A parasitic wasp could help growers ward off the glassy winged sharpshooters (GWSS) that have been spreading plant-damaging Xylella fastidiosa bacteria in southern California vineyards since the 1990s. Now sharpshooters have made it to Hawaii and Tahiti. ARS scientists in Weslaco, Texas, have shown that the invasive GWSS in California is from Texas--part of the pest's native habitat.
X. fastidiosa causes a variety of costly plant diseases, including Pierce's disease in grapevines and leaf scorch in oleanders. Grape growers in Riverside and San Diego counties have lost about $38 million due to Pierce's disease.
For over a decade, ARS scientists and researchers at the University of California-Riverside and the California Department of Food and Agriculture have been seeking biocontrol strategies to control the sharpshooter.
At the ARS South American Biological Control Laboratory (SABCL) in Hurlingham, Argentina, researchers have been evaluating wasps that lay their eggs inside GWSS eggs, which are later consumed by the wasp young as they hatch and feed.

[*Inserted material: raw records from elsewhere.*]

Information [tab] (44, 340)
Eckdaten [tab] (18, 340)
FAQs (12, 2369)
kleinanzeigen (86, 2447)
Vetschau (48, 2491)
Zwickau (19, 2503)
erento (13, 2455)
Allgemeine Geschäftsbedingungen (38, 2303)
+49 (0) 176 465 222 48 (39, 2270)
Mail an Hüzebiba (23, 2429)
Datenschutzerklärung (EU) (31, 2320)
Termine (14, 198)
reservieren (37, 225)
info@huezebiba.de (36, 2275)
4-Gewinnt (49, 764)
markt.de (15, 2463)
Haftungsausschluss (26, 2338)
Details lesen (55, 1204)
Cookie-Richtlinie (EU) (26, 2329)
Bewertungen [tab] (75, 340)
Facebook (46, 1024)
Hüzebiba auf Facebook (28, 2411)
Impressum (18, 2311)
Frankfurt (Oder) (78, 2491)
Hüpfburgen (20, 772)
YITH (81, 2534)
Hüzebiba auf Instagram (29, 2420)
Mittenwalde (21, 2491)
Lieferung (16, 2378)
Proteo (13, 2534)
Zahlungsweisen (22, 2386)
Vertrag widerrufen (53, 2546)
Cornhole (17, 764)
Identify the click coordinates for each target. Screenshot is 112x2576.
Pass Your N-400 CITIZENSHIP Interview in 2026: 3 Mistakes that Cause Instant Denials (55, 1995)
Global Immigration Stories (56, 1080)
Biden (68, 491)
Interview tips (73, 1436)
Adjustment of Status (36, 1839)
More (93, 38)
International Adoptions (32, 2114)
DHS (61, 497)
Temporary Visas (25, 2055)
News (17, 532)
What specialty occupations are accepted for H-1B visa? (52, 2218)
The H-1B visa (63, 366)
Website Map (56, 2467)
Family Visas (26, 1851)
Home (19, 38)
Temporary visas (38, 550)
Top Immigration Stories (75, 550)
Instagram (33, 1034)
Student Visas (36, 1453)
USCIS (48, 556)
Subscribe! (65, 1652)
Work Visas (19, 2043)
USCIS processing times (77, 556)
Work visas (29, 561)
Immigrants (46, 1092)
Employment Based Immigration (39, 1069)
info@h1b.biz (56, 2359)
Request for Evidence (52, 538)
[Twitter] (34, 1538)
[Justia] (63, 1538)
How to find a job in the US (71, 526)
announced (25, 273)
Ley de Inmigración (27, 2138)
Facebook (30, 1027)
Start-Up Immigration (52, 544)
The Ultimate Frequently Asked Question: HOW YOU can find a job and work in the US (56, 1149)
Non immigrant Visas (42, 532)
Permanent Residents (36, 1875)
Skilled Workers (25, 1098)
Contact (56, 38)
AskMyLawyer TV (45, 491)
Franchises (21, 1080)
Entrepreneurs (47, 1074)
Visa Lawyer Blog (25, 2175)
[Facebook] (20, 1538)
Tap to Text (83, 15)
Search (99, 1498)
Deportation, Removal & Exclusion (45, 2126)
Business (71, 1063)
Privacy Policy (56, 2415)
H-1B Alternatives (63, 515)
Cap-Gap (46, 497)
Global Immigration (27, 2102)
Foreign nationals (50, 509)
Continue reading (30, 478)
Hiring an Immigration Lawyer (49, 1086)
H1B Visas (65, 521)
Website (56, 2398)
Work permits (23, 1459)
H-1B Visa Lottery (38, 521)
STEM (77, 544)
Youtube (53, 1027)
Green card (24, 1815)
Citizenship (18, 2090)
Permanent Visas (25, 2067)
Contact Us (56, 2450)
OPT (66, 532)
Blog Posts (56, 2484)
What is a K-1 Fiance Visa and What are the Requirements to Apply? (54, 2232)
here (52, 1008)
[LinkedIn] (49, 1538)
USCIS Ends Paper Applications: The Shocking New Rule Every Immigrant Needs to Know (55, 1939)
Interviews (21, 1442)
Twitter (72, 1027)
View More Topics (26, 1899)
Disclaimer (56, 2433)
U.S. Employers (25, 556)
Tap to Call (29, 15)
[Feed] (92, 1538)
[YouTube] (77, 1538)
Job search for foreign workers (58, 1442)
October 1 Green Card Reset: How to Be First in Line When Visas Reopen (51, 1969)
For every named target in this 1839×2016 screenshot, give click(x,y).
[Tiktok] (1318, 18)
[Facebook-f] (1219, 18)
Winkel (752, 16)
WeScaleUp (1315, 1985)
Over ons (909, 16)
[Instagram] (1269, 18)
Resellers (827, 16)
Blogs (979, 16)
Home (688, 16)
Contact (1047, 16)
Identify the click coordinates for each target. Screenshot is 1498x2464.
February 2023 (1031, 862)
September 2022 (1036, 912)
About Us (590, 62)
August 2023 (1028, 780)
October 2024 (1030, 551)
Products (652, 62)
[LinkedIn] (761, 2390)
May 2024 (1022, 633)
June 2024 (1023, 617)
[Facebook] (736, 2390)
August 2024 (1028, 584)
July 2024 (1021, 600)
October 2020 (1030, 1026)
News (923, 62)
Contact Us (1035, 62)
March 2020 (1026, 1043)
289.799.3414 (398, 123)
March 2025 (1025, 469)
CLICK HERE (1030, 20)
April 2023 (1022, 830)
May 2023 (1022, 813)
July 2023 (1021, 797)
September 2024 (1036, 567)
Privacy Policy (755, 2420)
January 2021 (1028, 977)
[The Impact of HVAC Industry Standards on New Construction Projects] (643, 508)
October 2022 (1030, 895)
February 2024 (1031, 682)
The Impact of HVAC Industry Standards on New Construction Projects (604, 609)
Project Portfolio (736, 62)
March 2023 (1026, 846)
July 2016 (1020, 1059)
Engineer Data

The primary candidate for this form of biological control is currently Gonatocerus tuberculifemur from South America. G. tuberculifemur is being tested at both the SABCL and the Beneficial Insects Research Unit in Weslaco, but the wasp has not yet been released.
Researchers in Weslaco are also searching for nymphal parasitoids in their native range in Texas. To date, all the biological control Gonatocerus species agents are egg parasitoids.
This and other ARS sharpshooter-related research is being highlighted in the current issue of California Agriculture magazine.
ARS is the U.S. Department of Agriculture's chief scientific research agency.